John M. Caldwell, PhD
First United Methodist Church
Decorah,
Iowa
I’ve
been thinking about a seminar I had in graduate school with Charles
Long.
His
theory of religion is centered in exchanges. Whenever a human being
exchanges something with another human being (or, I would add, with
the surroundings), there is what Long called "a surplus of
meaning." That is, there is meaning leftover from what is
contained in the exchange itself. For example, if I sell something to
one of you, and I take that money and buy something from someone
else, so
that money
and goods are circulating among us, there is not only the money and
the things being exchanged. There is also meaning that is being
produced by the exchanges. Now, for Long, religion is about this
surplus of meaning.
Long
was making this case one day and I was thinking about it, looking for
an example that would throw him off his stride. "All exchanges
produce a religious surplus of meaning?" I thought. "Aren't
there exchanges that don't produce anything, let alone meaning? What
about war?"
And
so I said out loud, "What is the surplus of war?"
Apparently, I wasn't the first graduate wise-guy who had thought of
that because he didn't hesitate to answer, "Death. The surplus
of war is death. War produces the sacred dead."
Death
is an exchange that produces a religious surplus of meaning. Where
there is death, especially where there is a lot of death, we can
expect all the things that we think of as going along with religion.

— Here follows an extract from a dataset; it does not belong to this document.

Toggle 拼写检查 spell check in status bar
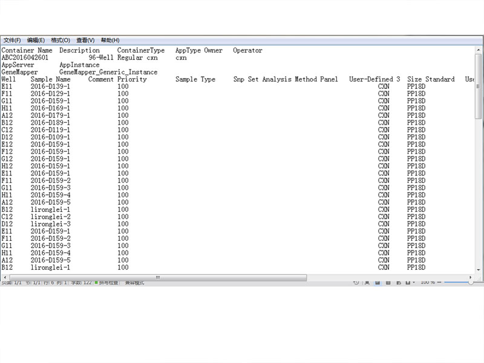Viewport: 484px width, 363px height. click(108, 283)
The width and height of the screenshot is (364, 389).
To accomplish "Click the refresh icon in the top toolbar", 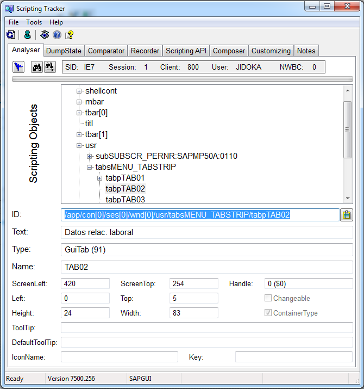I will click(11, 35).
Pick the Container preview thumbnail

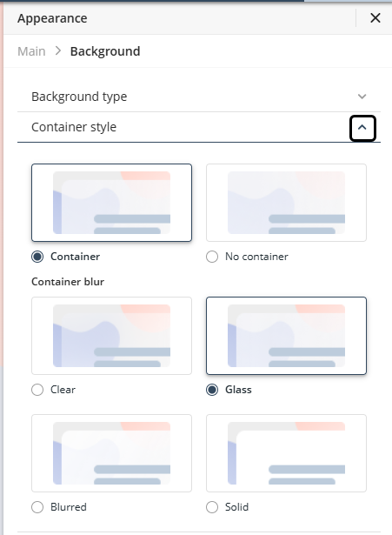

Especially, we can expect the development of ritual.
In
the last week we've been enacting the ritual that we use when there
is a mass shooting.
When
the event is large enough--and
the Las Vegas shooting was large by any measure--the entire nation is
engaged. The exchange is not limited to a shooter firing hundreds of
rounds from semi-automatic weapons; it's not limited to the dead and
injured. The exchanges spread like ripples on a pond, or maybe like
the storm surge of a hurricane. The families and friends of the
victims are caught up. The first responders and the people who made
the contacts with next of kin are caught up. city
officials are caught up and become part of the exchanges. The media
are engaged in exchanges of their own and tens of millions of us
become participant-observers of the shooting.
Death
produces a surplus of meaning. And death on this scale produces an
explosive surplus. So we've been going through our ritual for the
observance of a mass shooting, a liturgy, really, since its object is
to contain the meaning produced by so much death.
The
liturgy begins a little chaotically. Think of the conversations that
go on each Sunday morning as we gather for worship, and of the
slightly messy way that these conversations cease as a worship leader
greets us and calls us to worship. A news announcement interrupts
television programming to say that there has been a mass shooting in
Las Vegas at a country music festival. A shared story is posted on a
social media site. Reports trickle out from the site of the shooting.
An unknown shooter has fired hundreds of rounds and dozens are feared
dead. More details will follow.
Then,
as the media start to arrive and connect with their news centers,
details start to emerge, a video recorded on someone's cell phone, a
short interview with someone lucky enough to escape with reports of
fear, injury, and death.
Perhaps
that is followed by an announcement from law enforcement officials,
to reassure the public that the scene is secured and the immediate
threat contained.
Then
we move to the part of the liturgy that when it happens here we call
something like the Proclamation of the Word. The media are our
liturgists. They are in a very difficult position. Journalism is hard
enough on ordinary days. When knowledge is scarce and the situation
is changing rapidly and emotionally charged, it's even harder.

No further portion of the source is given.